。
「谷博士、谷博士――」
博士の手は、ぶるぶると震《ふる》えていた。
「おまえはだれだ。何者だ――」
「きさまが殺したとばかり思っていたX号だよ。おれの力が分かったか。おれは無限の生命力を持っている。原子爆弾の爆発ぐらいでは、おれのからだはびくともしないぞ」
「それではまだ、おまえは死んでいないのか」
「あたりまえだ。これからきさまにこの復讐《ふくしゅう》をしないうちは、死んだりなどしてたまるものか。おれが全精力をかたむけて作りあげた研究所をこわされ、おれの計画のじゃまをされたうえは、きさまたちは、生かして地上へは帰さないからかくごしろ」
X号は火のように、怒《いか》りくるっていたのである。
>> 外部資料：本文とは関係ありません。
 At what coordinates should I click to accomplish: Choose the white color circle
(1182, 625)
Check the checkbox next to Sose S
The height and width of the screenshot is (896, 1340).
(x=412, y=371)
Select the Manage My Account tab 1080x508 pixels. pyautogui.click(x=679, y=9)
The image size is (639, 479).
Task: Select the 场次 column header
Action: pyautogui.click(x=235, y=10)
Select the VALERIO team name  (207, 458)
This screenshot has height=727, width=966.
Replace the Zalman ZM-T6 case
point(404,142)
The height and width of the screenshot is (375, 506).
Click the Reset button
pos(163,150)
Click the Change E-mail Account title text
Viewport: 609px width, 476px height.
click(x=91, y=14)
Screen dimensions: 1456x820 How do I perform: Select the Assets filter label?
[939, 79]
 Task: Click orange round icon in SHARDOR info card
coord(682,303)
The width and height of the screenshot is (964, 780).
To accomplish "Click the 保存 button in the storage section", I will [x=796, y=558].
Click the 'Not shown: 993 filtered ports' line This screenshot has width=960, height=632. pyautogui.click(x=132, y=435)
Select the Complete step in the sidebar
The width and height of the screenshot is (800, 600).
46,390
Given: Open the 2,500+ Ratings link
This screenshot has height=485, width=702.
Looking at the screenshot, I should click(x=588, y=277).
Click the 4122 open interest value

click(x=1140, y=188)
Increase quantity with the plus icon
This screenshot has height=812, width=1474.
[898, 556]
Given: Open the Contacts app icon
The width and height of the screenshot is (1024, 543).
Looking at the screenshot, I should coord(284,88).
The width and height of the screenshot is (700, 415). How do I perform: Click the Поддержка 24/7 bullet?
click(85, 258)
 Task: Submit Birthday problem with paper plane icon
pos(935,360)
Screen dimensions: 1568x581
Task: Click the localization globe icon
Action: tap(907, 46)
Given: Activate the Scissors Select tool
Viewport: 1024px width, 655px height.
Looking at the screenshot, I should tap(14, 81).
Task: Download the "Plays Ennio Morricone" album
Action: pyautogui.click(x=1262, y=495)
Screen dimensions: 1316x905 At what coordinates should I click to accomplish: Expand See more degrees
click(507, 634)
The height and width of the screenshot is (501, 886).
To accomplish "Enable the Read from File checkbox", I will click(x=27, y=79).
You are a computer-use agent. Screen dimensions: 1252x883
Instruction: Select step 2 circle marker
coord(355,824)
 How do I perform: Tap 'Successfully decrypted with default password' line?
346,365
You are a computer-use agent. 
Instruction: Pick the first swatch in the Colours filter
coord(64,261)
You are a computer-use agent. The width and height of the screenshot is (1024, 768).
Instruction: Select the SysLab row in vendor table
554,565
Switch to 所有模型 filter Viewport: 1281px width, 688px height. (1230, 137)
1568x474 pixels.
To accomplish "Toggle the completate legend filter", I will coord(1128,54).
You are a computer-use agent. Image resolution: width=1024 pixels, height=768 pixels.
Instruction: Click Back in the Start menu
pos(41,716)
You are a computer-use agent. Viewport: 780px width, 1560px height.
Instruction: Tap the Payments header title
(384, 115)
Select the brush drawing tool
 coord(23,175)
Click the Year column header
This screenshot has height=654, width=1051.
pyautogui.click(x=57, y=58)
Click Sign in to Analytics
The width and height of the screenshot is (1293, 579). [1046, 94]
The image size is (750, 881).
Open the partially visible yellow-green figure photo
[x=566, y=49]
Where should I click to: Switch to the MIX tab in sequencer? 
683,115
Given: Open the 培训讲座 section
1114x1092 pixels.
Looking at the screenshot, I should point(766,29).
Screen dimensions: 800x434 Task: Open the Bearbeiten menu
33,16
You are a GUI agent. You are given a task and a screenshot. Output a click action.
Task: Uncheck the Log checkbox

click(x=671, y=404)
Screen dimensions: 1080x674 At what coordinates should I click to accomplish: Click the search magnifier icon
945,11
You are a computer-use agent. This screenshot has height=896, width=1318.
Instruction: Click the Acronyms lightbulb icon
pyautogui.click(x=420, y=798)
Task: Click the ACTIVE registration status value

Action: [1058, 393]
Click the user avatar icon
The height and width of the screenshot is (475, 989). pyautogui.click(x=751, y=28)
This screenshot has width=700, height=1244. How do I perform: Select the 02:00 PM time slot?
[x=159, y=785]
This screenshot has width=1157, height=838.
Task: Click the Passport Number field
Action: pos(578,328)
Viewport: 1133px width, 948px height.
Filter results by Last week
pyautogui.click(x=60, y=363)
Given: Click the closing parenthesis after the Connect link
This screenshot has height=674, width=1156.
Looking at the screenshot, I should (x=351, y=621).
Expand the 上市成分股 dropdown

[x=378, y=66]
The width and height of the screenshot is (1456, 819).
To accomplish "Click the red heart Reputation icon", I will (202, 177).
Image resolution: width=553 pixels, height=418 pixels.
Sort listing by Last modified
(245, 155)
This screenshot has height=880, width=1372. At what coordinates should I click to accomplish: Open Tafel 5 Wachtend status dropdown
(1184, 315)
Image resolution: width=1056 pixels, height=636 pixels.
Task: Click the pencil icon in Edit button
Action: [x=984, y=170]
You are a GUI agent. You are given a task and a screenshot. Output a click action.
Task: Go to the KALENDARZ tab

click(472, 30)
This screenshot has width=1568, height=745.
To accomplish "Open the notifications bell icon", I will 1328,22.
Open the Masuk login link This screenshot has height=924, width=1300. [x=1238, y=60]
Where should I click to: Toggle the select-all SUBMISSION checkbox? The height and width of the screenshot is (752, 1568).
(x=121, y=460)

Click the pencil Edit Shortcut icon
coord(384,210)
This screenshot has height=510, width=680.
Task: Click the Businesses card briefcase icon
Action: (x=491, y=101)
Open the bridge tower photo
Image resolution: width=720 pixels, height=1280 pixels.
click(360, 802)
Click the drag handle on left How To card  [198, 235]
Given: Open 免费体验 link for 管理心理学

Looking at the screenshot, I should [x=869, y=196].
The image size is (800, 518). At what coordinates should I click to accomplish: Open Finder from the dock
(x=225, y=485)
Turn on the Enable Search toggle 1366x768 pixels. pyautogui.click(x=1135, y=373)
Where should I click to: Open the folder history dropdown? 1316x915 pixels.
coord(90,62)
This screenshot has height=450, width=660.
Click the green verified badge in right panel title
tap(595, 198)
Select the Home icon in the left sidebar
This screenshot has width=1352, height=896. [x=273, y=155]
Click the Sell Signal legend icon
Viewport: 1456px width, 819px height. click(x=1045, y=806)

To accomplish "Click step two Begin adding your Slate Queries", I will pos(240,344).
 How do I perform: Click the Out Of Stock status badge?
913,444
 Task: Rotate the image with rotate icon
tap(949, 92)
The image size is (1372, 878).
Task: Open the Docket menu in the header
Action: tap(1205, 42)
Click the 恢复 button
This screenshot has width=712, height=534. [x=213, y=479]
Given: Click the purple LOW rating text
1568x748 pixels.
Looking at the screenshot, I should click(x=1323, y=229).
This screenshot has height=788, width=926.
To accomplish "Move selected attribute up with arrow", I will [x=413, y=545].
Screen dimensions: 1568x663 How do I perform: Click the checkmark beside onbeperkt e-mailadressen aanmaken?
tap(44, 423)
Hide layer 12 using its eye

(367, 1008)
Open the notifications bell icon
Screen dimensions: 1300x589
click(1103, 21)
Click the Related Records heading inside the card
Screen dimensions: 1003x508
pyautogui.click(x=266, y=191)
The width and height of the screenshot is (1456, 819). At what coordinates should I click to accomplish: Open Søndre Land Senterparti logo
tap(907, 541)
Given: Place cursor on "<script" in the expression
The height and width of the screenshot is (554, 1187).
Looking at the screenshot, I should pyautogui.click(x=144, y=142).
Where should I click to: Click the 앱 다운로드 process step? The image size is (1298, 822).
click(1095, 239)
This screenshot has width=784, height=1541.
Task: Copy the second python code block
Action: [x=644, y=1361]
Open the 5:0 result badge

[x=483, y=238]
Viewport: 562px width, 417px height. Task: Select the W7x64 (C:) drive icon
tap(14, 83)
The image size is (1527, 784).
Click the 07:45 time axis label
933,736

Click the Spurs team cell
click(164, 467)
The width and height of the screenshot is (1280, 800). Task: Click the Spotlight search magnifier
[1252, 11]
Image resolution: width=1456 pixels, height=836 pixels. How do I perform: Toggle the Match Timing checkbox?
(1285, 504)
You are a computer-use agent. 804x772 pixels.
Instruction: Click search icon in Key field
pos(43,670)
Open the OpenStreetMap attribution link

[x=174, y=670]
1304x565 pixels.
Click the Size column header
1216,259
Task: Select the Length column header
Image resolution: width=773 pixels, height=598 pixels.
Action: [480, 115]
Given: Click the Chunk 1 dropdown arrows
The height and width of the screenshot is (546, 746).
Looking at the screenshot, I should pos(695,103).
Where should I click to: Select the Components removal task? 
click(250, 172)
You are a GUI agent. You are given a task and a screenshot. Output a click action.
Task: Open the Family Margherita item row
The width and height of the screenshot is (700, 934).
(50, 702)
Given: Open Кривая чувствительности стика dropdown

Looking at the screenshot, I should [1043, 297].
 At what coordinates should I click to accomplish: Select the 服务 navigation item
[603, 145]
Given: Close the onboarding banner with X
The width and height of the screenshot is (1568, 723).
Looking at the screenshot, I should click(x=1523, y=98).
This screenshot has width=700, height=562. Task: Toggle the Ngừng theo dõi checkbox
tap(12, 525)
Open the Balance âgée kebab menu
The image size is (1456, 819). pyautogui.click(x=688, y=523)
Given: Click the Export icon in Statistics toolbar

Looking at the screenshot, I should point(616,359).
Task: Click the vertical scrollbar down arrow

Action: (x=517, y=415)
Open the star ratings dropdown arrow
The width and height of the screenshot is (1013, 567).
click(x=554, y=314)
博士もさすがにあわてていた。
「これはいけない。さっそくどこかへ着陸して、X号の行方をつきとめることにしよう」
博士にもX号の行方は分からなかったのだ。X号の声は、ラジオのマイクロホンから聞こえて来たのだし、あのような原子爆弾の大爆発の中でも、ゆうゆうと生きのびておられるようなX号のことである。どんなことをやりだすか知れない、と人々は考えたのである。